Records to process Block Start

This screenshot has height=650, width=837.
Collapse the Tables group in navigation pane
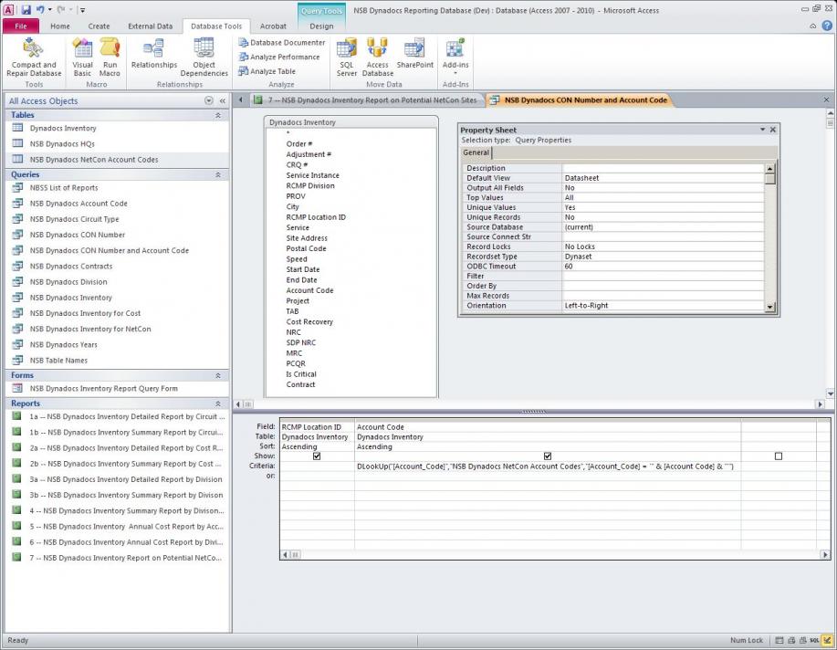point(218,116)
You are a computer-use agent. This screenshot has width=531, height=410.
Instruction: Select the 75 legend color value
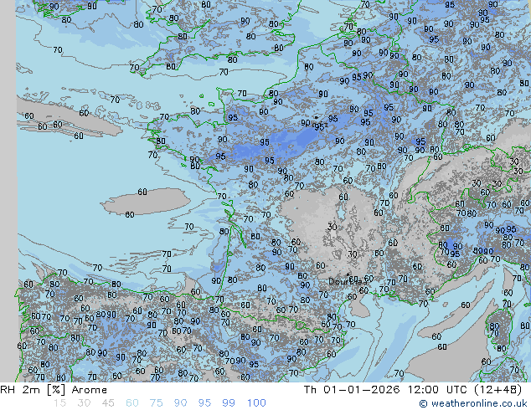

Records to process Block End
Records to process Block Start

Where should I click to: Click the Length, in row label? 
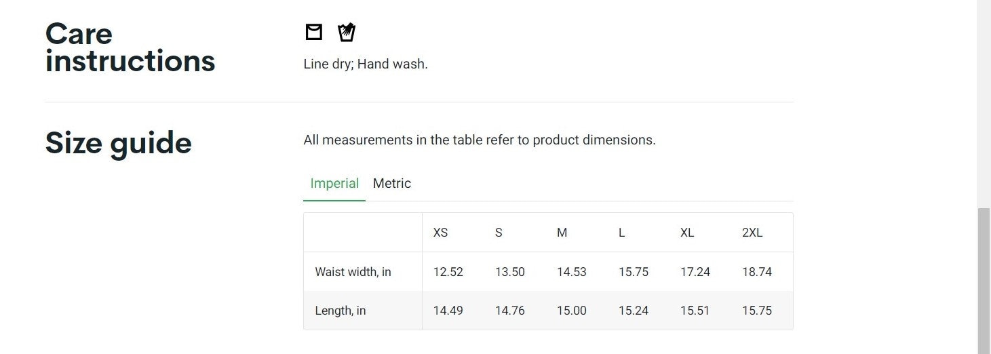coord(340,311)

Records to process Block End

Exercise brief
Tally the lines of the preceding listing in which the word "width" appears; state nothing but the total.

Response below
2